I have checked the questions but I couldn't find any explanation.

So I have two vectors and I only want to choose the different elements that one has and the other hasn't.

I defined to vectors hypothetically like:

hypo1=c("a01","a02","a03","a04","b01","b02","b03","b04","c01","c02","c03","c04")
hypo2=c("a03","a04","b01","b02","c02","c03")

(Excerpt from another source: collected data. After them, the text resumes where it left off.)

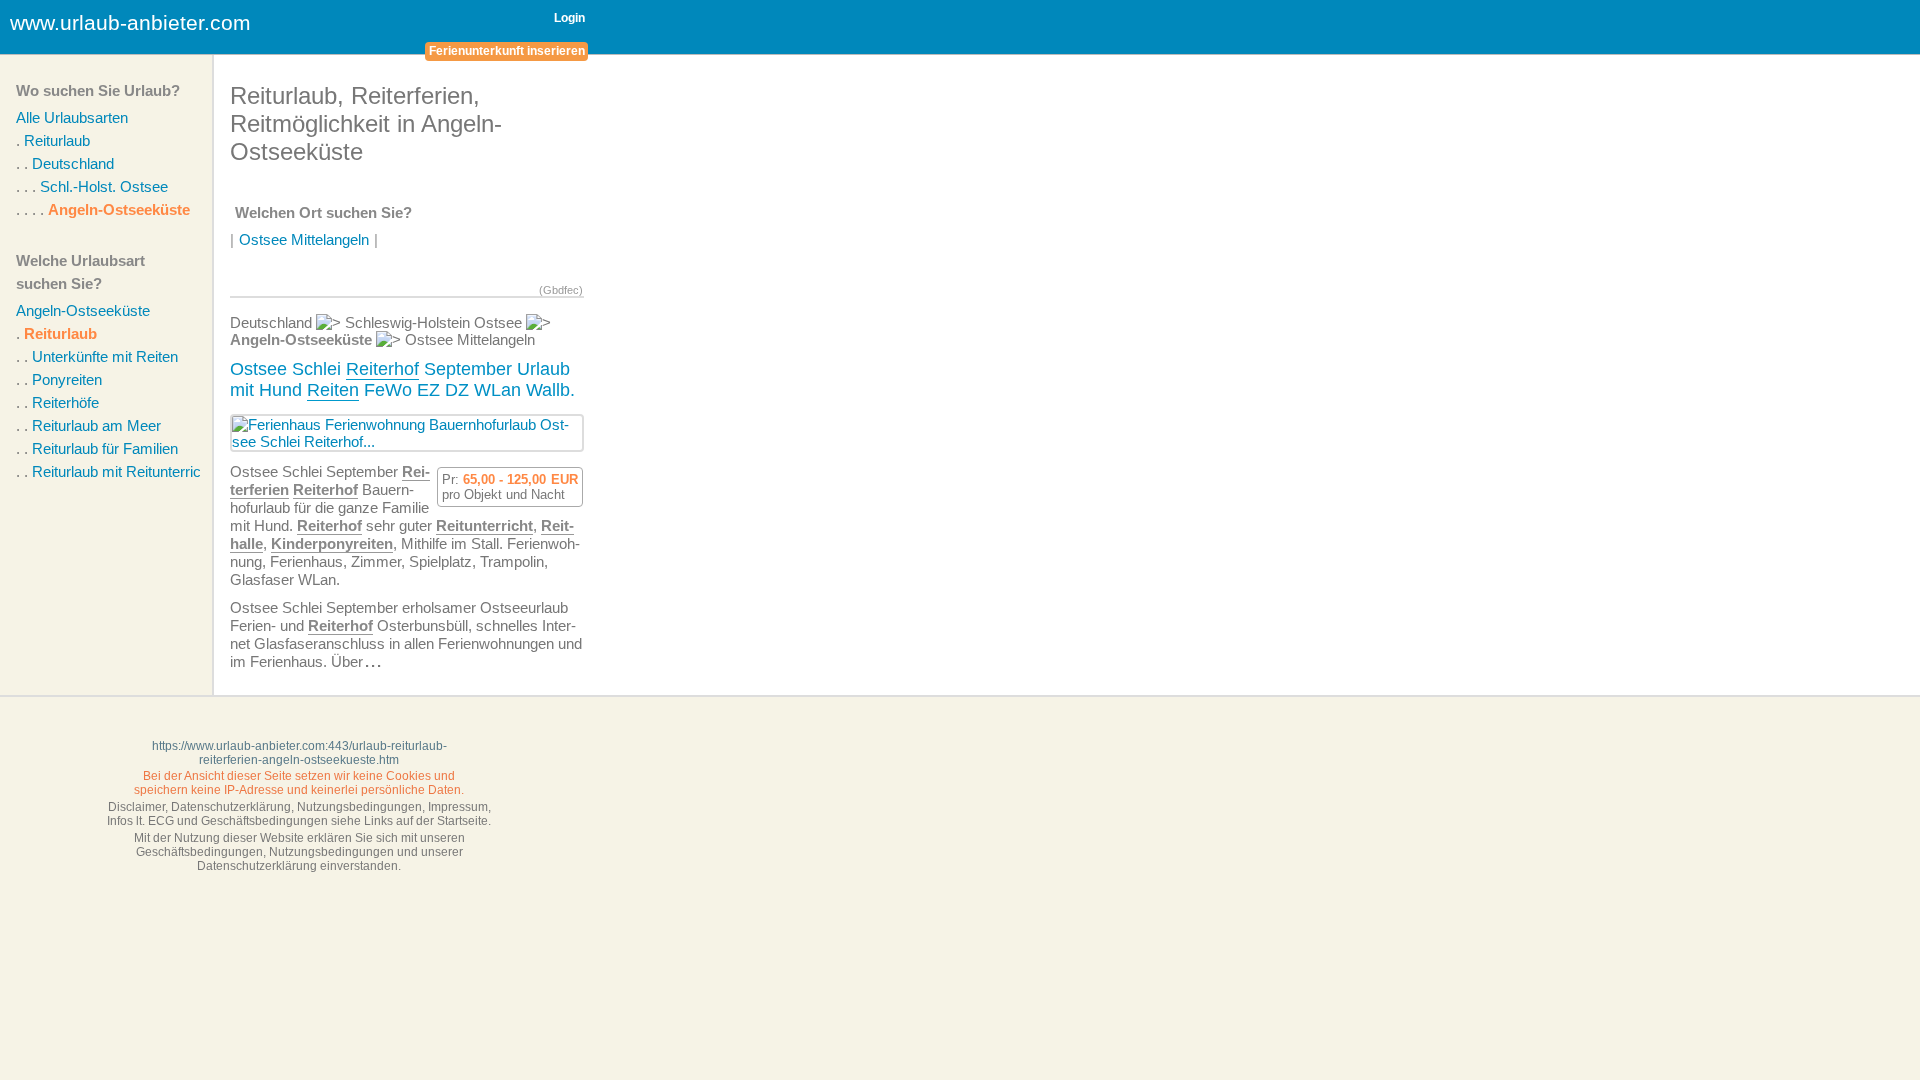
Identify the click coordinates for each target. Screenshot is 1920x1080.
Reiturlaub (57, 140)
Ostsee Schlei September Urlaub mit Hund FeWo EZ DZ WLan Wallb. (402, 379)
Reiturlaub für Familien (105, 448)
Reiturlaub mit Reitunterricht (122, 471)
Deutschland (73, 163)
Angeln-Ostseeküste (119, 209)
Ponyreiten (67, 379)
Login (569, 18)
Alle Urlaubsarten (72, 117)
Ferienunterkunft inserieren (507, 51)
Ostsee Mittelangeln (304, 239)
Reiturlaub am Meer (96, 425)
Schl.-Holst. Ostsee (104, 186)
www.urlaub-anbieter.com (130, 22)
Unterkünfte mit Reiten (105, 356)
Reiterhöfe (65, 402)
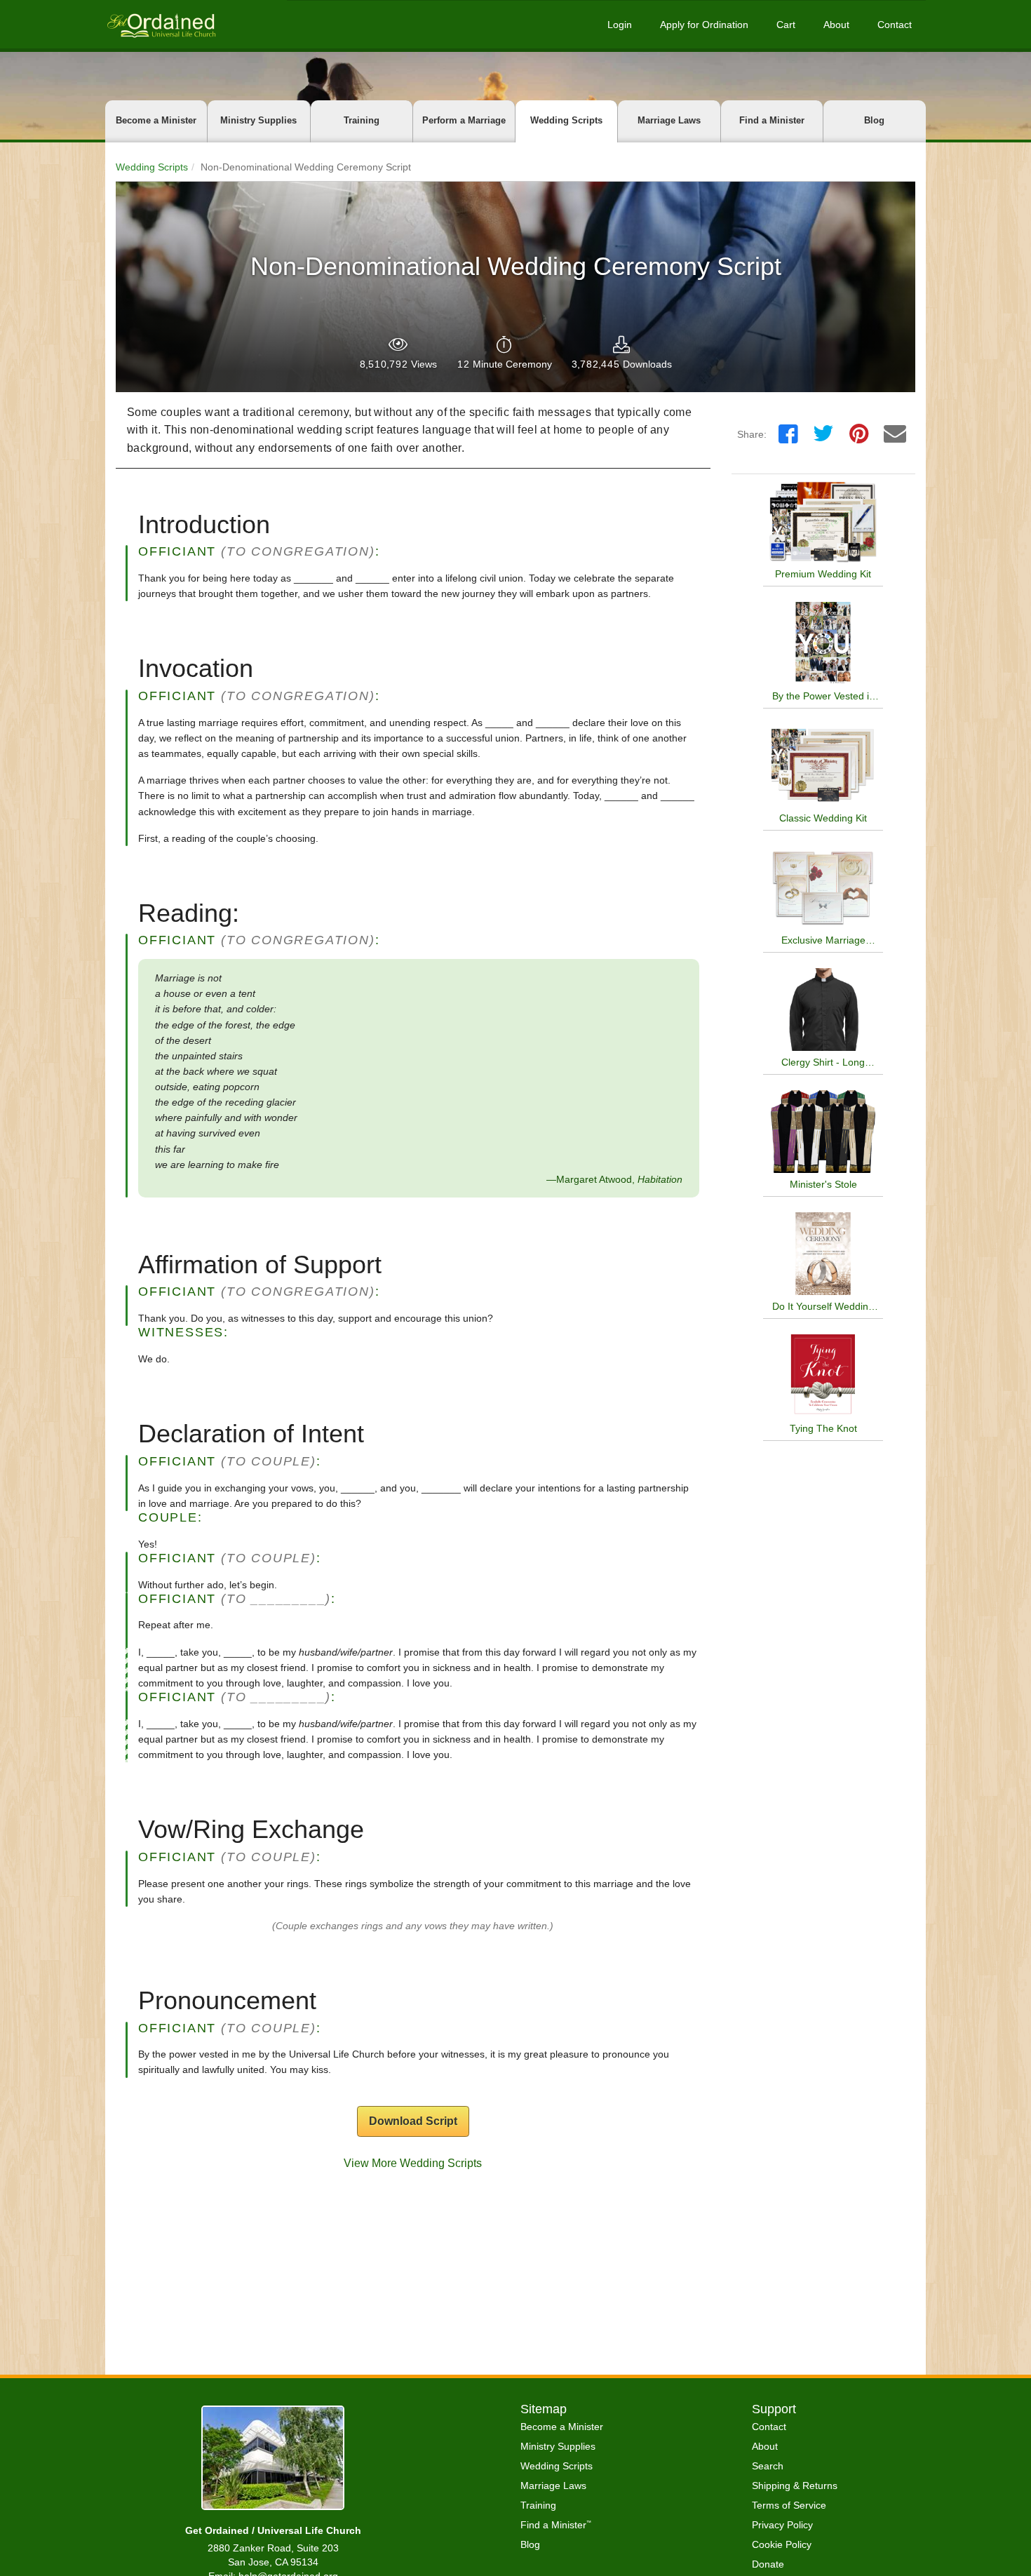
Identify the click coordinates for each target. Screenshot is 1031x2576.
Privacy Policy (782, 2524)
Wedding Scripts (566, 120)
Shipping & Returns (794, 2485)
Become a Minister (156, 120)
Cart (785, 24)
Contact (894, 24)
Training (361, 120)
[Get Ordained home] (160, 24)
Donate (768, 2564)
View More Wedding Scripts (413, 2163)
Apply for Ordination (704, 24)
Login (619, 24)
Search (767, 2465)
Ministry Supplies (258, 120)
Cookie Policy (781, 2544)
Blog (874, 120)
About (836, 24)
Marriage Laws (669, 120)
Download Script (413, 2121)
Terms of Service (789, 2505)
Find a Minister (771, 120)
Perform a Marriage (464, 120)
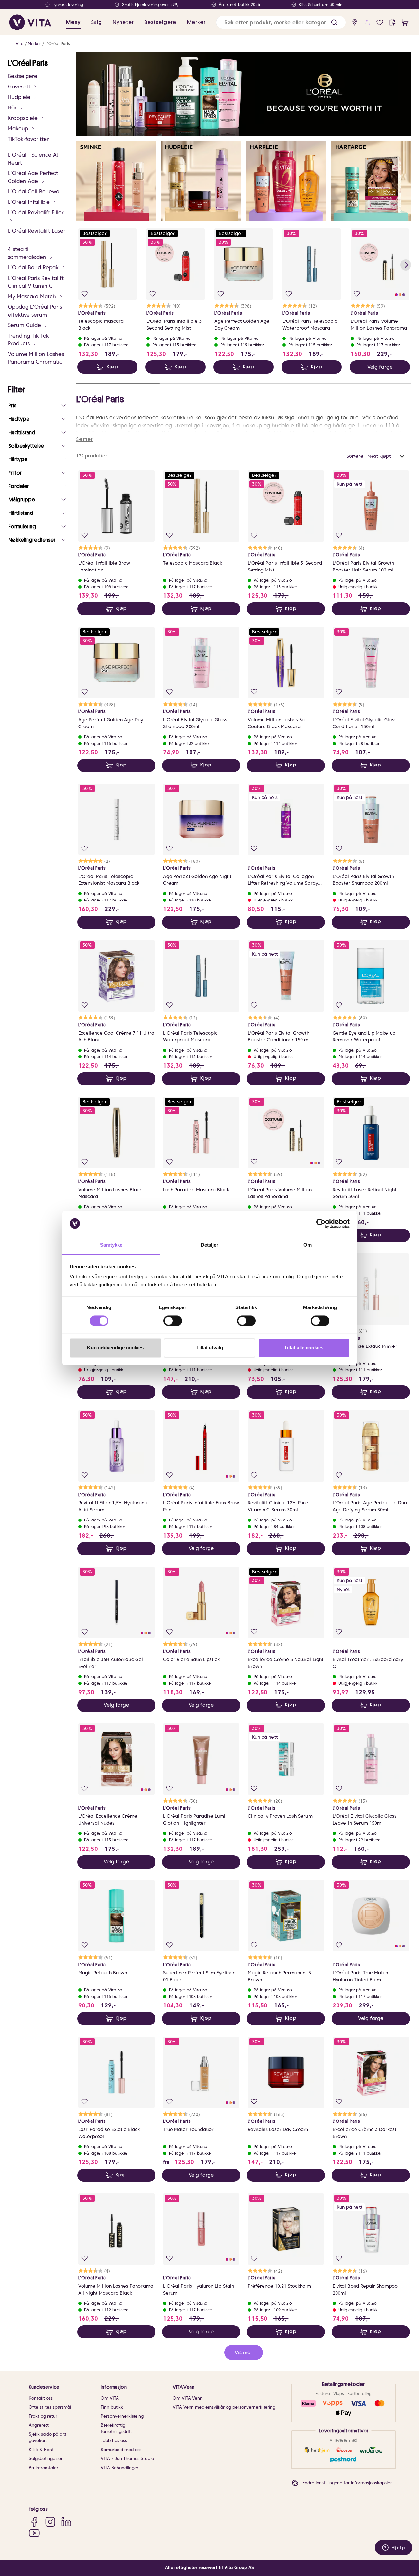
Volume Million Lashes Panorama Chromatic (36, 358)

And then wanted to see the duplicates in these two vectors.

intersect(hypo1,hypo2)
[1] "a03" "a04" "b01" "b02" "c02" "c03"

which seems like working fine.

However, when I wanted to see the unique elements which hypo1 has and hypo2 hasn't, I got the all elements restored in the first vector. such as:

unique(hypo1,hypo2)
 [1] "a01" "a02" "a03" "a04" "b01" "b02" "b03" "b04" "c01" "c02" "c03" "c04"

Then I've changed the order of the vectors I've created and it gave the intersect command result, like

unique(hypo2,hypo1)
[1] "a03" "a04" "b01" "b02" "c02" "c03"

I did some digging on the web but I couldn't find what I'm missing. I need to find unique elements which one data has and other hasn't.


Solution

  • You want setdiff(hypo2, hypo1). unique(hypo2, hypo1) means something completely different: it means you want the unique entries in hypo2, but will allow values to be duplicated if they are listed in hypo1. This is explained on the help page ?unique.

    For example,

    unique(c(1,2,2,3,3,4,4,4), c(3,4))
    

    gives

    [1] 1 2 3 3 4 4 4
    

    because 3 and 4 have been declared to be "incomparables". On the other hand,

    setdiff(c(1,2,2,3,3,4,4,4), c(3,4))
    

    gives

    [1] 1 2
    

    which is what I think you were looking for.